Dans la première affaire, datant de 2006, les participants à un rodéo urbain renversèrent plusieurs piétons dont une femme enceinte. La chute entraîna la perte de son foetus, arrivé à la 26 e semaine de gestation. Ici, le tribunal de Copenhague, considérant que le foetus faisait partie intégrante du corps de la femme, retint une infraction à l'article 249 du code pénal danois relatif aux dommages corporels involontaires.

La deuxième affaire citée dans la thèse concerne un refus d'avortement prononcé par la Commission d'appel de l'avortement, concernant la grossesse d'une fille de treize ans, enceinte de 24 semaines, d'un garçon de seize ans. La commission décida qu'en dépit du jeune âge de la fille et du caractère délictuel du rapport sexuel, il convenait de considérer qu'un foetus venant à naître à partir de la vingt-quatrième semaine, devait être considéré comme viable. Dans le cas présent, c'est le critère de viabilité qu'a choisi de retenir la commission pour motiver sa décision.

Dans les deux cas, les foetus étaient arrivés à un stade de développement avancé. Cependant, le statut juridique sous-jacent dans les deux solutions adoptées diffère et une attention particulière est portée à l'intention des acteurs en jeu.

Dans la première affaire, le juge danois, en retenant le dommage corporel sur la mère comme qualification de la perte du foetus, ne considère pas celui-ci comme une vie humaine à part entière. L'enjeu étant en premier lieu de statuer sur la culpabilité de l'accusé et celui-ci n'ayant pas eu l'intention de provoquer la perte, il résulte de cette absence de connaissance même de l'existence d'une tierce personne en puissance que l'atteinte portée au foetus se trouve absorbée par celle portée à la mère. Dans le deuxième cas, en revanche, le foetus, considéré dans une situation d'avortement volontaire, a bénéficié d'une protection accrue de sa personnalité en puissance.

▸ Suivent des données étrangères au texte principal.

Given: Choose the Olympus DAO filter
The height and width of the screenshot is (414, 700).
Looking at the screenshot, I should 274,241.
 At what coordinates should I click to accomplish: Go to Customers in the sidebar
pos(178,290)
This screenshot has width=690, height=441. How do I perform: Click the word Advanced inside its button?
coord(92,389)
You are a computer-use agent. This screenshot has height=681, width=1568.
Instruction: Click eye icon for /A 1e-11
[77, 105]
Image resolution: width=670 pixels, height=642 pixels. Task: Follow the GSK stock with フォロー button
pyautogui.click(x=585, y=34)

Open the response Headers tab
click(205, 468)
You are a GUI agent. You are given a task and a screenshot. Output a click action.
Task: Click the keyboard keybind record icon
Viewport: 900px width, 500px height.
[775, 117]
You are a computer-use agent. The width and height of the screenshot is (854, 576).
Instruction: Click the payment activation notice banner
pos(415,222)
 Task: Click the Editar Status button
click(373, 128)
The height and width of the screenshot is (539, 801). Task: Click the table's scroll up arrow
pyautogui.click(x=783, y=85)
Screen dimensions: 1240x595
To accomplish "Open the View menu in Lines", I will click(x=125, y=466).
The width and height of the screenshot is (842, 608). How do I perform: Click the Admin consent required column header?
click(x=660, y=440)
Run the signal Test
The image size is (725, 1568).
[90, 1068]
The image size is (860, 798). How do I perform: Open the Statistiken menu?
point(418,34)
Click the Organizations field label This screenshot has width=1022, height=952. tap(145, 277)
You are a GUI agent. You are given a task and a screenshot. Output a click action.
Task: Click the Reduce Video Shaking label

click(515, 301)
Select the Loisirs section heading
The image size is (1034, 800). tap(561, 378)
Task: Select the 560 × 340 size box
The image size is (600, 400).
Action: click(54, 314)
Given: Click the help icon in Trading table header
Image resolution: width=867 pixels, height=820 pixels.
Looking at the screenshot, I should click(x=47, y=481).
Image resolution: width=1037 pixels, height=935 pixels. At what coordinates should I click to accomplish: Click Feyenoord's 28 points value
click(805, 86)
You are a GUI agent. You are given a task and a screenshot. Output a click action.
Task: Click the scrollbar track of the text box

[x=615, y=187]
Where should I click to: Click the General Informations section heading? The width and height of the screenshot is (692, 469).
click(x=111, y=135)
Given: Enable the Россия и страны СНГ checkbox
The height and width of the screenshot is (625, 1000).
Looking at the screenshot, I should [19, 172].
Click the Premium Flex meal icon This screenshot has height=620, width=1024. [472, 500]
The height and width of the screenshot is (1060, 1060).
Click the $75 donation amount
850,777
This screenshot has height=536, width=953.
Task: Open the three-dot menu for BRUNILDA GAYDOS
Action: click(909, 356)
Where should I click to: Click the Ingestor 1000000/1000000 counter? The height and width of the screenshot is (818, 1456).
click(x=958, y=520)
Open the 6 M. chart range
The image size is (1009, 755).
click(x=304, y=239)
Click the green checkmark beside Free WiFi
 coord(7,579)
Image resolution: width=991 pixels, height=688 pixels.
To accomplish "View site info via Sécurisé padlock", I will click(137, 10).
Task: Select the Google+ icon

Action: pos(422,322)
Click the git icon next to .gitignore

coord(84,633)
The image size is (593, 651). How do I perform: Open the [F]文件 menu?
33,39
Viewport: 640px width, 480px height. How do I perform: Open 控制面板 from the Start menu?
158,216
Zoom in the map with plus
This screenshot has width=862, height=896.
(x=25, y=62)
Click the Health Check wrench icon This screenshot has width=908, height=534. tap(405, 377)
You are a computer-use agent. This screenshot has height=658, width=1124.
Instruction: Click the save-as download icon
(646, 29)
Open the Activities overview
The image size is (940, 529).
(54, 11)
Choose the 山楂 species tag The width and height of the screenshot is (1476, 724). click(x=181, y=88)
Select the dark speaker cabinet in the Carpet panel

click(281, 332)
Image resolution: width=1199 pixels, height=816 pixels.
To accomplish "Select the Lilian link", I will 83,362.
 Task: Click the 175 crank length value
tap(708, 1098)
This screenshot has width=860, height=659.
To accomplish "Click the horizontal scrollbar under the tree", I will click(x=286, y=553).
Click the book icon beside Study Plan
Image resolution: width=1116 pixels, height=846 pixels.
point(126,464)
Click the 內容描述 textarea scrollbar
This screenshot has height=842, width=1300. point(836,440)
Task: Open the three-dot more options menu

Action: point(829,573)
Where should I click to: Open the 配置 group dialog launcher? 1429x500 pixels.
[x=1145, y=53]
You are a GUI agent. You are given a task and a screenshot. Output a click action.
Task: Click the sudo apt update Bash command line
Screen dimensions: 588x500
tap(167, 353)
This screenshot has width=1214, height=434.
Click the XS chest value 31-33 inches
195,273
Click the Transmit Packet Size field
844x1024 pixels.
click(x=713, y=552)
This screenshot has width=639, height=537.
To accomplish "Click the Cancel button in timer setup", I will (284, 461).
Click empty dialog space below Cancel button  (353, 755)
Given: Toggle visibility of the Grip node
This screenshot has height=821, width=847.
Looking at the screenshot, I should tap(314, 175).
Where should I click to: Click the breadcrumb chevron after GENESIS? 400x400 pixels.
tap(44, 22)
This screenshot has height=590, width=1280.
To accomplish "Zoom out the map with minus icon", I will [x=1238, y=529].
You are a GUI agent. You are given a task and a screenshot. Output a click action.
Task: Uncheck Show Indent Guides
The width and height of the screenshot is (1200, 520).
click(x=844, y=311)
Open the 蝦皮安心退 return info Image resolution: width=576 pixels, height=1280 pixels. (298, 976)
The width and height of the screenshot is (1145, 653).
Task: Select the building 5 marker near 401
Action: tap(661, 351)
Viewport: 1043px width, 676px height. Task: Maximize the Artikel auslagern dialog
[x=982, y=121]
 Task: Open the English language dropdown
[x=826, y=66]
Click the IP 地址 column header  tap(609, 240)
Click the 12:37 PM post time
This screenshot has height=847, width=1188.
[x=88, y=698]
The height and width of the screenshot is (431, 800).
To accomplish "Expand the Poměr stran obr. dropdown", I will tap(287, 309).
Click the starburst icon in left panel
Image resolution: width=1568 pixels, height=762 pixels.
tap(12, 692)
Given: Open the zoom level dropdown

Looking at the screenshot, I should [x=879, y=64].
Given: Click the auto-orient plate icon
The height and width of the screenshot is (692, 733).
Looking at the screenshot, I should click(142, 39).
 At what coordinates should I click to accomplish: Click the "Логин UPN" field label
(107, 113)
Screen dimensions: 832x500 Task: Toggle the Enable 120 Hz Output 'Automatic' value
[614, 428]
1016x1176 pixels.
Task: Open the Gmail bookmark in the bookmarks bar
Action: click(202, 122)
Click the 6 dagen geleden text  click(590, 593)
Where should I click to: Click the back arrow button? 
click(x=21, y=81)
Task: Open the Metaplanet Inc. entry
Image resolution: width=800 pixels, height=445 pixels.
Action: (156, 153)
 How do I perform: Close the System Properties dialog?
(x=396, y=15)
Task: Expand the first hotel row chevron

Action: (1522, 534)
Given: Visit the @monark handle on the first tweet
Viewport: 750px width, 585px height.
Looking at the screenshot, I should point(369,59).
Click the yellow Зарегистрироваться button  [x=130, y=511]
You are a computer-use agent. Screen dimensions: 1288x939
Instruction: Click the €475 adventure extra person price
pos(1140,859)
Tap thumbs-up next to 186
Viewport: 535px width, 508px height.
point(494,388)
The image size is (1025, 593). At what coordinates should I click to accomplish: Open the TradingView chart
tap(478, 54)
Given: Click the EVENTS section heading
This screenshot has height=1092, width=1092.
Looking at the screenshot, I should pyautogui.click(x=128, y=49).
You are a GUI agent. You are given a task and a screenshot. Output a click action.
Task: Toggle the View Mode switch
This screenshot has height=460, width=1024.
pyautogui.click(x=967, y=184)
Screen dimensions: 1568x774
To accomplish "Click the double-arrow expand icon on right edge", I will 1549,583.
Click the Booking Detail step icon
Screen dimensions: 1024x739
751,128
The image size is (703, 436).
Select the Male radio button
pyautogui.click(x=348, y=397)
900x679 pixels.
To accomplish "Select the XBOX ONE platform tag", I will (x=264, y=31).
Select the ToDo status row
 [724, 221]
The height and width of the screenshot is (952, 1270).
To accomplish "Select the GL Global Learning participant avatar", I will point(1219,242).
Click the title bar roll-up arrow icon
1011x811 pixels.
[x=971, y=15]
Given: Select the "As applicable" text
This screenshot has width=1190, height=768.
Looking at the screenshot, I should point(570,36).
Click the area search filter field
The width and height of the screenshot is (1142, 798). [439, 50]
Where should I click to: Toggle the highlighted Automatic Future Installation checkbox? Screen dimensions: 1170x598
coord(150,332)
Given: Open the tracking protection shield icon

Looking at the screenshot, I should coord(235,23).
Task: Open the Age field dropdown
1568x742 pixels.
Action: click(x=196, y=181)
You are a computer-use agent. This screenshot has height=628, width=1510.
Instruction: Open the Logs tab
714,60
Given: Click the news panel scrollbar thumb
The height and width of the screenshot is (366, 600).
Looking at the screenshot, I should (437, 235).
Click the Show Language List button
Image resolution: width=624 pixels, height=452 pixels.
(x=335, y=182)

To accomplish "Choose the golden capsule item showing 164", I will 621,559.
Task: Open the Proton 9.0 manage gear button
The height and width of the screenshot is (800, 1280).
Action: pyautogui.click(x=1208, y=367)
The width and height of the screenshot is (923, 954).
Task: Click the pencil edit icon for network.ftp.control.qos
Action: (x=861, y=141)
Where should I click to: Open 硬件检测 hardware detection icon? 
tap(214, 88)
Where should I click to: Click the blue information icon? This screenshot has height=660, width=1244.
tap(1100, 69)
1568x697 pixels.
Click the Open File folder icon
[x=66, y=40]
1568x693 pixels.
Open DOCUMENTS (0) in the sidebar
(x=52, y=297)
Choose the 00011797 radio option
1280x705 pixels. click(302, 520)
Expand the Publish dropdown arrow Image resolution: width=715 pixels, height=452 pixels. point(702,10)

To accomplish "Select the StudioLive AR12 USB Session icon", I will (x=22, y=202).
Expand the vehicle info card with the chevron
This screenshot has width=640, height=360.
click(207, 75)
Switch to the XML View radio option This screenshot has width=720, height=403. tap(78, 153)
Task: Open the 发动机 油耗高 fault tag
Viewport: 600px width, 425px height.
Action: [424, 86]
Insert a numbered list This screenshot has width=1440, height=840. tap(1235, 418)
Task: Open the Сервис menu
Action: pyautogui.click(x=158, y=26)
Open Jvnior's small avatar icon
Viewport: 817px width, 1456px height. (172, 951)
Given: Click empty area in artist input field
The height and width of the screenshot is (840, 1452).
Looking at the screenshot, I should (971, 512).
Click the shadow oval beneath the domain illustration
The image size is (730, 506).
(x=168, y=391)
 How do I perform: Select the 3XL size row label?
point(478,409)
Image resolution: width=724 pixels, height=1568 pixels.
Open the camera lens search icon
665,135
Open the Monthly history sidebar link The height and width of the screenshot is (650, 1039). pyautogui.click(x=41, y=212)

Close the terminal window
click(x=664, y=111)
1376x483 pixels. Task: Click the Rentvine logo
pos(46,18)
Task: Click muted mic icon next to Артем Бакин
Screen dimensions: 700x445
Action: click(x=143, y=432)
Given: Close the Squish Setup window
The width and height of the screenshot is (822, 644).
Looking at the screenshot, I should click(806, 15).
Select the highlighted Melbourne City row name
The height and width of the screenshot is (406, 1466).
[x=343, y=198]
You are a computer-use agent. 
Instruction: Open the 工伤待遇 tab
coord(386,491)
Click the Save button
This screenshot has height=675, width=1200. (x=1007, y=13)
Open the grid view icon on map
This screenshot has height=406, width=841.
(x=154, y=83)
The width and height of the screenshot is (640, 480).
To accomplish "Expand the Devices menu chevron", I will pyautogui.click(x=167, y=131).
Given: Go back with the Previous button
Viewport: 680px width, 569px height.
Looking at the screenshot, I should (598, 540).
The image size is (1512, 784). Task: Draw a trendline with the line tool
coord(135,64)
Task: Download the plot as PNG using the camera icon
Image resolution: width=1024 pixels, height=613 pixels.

La thèse fait également mention, lors de l'exposé des suites de l'arrêt Vo c. France, du 8 juillet 2004 rendu par la Cour européenne des droits de l'Homme d'un groupe de juristes ayant publié une version commentée du code pénal danois 124 ( * ) , faisant état du prérequis de la naissance avant que le celui-ci n'offre une quelconque protection. Il convient cependant de relever que cette interprétation ne fait pas consensus parmi les juristes danois.


* 120 Sundhedsloven LBK nr 1286 af 02/11/2018.

* 121 Disponible sur le site du Conseil d'éthique danois à l'adresse http://www.etiskraad.dk/etiske-temaer/abort-og-fosterdiagnostik/publikationer/sene-provokerede-aborter-1997 .

* 122 Site consultable à l'adresse : https://stpk.dk/da/patientrettigheder/klag-over-afslag-paa-abort-eller-sterilisation/abortankenaevnet/ .

* 123 J. R. Herrmann. Retsbeskyttelsen af fostre og befrugtede æg - Om håndtering af retlige hybrider. Jurist og økonomforbundets Forlag, 2008.

* 124 Vagn Greve, Asbjørn Jensen og Gorm Toftegaard Nielsen. Kommenteret straffelov - speciel del, 8. omarbejdede udgave , København, 2005, p. 307-308.